Task directions: Please restate the material below word for word, from the first line through the one that contains "Viewport: 2352px width, 1312px height.", inclusive.

Record set:

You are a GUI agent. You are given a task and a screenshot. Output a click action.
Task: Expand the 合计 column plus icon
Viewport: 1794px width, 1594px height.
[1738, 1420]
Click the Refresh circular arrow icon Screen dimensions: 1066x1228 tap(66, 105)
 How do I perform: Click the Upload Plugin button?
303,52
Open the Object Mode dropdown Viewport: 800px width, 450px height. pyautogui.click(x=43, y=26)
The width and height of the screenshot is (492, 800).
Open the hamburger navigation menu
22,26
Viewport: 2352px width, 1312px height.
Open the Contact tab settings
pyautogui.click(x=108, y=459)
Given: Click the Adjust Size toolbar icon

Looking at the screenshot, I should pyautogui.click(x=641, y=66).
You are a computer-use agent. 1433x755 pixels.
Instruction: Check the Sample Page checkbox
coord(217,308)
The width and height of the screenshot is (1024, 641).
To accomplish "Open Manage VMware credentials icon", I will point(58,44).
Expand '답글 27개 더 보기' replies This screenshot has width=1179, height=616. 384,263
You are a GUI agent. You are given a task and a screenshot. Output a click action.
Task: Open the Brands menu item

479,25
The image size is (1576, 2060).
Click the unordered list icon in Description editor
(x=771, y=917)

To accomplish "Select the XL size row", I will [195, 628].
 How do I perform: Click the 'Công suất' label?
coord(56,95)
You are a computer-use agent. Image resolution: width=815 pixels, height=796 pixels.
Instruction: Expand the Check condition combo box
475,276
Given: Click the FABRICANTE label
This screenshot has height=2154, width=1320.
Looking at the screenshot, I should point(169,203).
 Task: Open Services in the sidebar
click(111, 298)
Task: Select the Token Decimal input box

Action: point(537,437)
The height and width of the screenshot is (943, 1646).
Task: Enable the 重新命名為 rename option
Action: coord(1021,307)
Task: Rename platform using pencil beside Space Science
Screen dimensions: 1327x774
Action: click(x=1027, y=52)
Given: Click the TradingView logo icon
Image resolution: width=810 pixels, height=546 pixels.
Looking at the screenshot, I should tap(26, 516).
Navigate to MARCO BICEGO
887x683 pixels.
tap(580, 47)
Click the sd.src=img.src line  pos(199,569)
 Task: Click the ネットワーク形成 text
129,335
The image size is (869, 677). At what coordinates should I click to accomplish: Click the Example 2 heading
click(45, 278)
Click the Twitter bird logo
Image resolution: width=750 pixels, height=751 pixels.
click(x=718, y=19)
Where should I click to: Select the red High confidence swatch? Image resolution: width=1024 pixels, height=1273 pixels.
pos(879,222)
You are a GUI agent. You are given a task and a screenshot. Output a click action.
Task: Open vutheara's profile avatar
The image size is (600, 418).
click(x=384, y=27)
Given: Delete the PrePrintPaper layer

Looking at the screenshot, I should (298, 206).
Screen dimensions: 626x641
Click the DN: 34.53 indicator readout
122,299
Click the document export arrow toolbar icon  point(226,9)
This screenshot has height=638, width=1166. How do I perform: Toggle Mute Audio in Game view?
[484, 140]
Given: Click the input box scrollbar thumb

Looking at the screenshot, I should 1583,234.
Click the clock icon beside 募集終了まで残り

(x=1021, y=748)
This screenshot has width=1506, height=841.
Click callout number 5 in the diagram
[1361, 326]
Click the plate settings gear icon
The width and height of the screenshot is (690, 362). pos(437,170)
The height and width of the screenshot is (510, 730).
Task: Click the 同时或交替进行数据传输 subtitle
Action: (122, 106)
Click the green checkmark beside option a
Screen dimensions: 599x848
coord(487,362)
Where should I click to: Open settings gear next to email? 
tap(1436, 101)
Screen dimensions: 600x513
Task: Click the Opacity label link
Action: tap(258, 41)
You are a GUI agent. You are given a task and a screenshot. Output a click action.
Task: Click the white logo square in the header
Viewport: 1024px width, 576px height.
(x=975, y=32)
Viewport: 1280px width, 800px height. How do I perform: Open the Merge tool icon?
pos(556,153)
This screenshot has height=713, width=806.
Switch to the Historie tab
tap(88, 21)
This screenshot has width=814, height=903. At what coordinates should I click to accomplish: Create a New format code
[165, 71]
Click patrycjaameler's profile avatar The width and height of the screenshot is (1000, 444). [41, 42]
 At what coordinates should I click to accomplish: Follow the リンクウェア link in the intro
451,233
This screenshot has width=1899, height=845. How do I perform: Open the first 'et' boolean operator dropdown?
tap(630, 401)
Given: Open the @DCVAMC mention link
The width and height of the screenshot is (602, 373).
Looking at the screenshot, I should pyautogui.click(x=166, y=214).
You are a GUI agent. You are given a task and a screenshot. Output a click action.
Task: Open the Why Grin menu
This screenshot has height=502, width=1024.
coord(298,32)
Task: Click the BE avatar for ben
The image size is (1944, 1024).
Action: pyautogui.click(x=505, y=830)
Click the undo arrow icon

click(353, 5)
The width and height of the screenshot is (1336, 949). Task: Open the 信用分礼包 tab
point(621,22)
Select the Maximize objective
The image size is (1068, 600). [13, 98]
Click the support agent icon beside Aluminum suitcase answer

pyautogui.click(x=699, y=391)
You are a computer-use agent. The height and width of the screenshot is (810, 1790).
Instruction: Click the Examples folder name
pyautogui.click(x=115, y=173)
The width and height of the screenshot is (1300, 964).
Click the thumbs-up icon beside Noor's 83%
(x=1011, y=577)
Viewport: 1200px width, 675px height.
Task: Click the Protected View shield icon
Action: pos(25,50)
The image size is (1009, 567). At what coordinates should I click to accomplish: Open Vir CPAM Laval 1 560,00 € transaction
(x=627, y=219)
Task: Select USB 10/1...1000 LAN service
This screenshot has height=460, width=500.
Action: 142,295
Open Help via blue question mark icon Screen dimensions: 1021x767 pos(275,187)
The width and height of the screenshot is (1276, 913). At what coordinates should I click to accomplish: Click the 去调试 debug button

Answer:
You are a GUI agent. You are given a task and a screenshot. Output a click action.
Task: Expand the 合计 column plus icon
Viewport: 1794px width, 1594px height.
[1738, 1420]
Click the Refresh circular arrow icon Screen dimensions: 1066x1228 tap(66, 105)
 How do I perform: Click the Upload Plugin button?
303,52
Open the Object Mode dropdown Viewport: 800px width, 450px height. pyautogui.click(x=43, y=26)
The width and height of the screenshot is (492, 800).
Open the hamburger navigation menu
22,26
Viewport: 2352px width, 1312px height.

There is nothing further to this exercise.